Stored data

---

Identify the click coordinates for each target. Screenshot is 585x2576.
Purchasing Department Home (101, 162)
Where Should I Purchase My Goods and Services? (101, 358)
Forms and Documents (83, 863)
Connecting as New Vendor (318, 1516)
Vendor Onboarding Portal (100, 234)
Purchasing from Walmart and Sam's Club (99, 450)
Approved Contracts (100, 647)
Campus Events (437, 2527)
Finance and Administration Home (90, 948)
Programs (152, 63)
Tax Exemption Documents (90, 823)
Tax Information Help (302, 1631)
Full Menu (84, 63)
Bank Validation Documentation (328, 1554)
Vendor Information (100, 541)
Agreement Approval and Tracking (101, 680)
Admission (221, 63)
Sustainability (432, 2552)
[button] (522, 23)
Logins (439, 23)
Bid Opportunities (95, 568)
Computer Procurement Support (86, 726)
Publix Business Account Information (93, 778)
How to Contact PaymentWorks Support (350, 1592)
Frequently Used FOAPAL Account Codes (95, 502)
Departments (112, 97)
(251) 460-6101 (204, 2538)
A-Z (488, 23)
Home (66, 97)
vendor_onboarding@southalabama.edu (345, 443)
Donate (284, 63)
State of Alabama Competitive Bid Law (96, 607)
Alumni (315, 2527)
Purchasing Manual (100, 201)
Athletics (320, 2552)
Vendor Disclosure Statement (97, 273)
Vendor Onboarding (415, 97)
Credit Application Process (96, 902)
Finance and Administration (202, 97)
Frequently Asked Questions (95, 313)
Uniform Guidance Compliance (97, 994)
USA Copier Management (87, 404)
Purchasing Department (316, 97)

---

Brief
Using the entries above, give back exactly the line containing "Forms and Documents (83, 863)", the line containing "Finance and Administration Home (90, 948)", and every line between them, and nothing else.

Task answer
Forms and Documents (83, 863)
Connecting as New Vendor (318, 1516)
Vendor Onboarding Portal (100, 234)
Purchasing from Walmart and Sam's Club (99, 450)
Approved Contracts (100, 647)
Campus Events (437, 2527)
Finance and Administration Home (90, 948)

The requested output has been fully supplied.